§ Prompt
From the entries below, transcribe exactly the lines between the line holding "Task: Select the ctime: 2019-11-04" and the line holding "You are a computer-use", inclusive; skip all other lines.

§ Data provided
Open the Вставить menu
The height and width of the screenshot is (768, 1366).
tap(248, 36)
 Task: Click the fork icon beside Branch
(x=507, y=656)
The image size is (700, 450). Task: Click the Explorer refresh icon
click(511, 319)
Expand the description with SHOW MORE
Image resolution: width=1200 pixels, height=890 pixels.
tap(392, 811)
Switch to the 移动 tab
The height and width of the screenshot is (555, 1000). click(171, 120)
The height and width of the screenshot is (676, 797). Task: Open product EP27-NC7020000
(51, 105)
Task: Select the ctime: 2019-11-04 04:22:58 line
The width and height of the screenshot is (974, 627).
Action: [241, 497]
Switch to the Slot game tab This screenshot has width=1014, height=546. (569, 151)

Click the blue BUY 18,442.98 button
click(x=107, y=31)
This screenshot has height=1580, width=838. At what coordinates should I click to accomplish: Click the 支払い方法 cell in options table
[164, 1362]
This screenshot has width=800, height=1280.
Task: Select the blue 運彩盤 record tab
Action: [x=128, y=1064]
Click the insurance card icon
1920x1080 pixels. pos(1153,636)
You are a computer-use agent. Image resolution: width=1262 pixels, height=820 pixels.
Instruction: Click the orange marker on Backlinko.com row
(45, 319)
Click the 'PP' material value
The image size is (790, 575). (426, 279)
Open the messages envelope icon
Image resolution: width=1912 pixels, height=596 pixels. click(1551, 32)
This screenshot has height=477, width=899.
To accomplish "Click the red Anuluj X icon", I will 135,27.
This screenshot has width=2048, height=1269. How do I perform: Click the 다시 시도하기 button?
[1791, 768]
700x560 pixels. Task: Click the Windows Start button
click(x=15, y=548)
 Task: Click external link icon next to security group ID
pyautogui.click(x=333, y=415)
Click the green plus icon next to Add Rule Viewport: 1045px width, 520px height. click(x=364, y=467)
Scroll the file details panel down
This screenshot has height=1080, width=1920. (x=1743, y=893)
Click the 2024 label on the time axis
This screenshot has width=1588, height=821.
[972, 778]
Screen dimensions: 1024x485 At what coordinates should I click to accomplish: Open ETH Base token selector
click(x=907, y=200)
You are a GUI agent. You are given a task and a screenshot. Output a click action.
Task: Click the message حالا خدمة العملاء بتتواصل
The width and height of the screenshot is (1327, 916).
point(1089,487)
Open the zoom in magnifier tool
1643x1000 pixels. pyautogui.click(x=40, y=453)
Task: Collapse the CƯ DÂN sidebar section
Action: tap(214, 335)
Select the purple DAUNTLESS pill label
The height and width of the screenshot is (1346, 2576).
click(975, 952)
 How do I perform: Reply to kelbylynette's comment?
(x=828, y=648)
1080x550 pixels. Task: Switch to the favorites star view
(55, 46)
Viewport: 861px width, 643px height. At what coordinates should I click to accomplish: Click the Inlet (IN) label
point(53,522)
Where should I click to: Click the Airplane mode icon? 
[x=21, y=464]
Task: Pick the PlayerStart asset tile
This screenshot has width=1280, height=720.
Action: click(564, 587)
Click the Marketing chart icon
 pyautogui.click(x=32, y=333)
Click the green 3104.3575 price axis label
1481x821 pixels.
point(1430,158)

§ Solution
Task: Select the ctime: 2019-11-04 04:22:58 line
The width and height of the screenshot is (974, 627).
Action: [241, 497]
Switch to the Slot game tab This screenshot has width=1014, height=546. (569, 151)

Click the blue BUY 18,442.98 button
click(x=107, y=31)
This screenshot has height=1580, width=838. At what coordinates should I click to accomplish: Click the 支払い方法 cell in options table
[164, 1362]
This screenshot has width=800, height=1280.
Task: Select the blue 運彩盤 record tab
Action: [x=128, y=1064]
Click the insurance card icon
1920x1080 pixels. pos(1153,636)
You are a computer-use agent. Image resolution: width=1262 pixels, height=820 pixels.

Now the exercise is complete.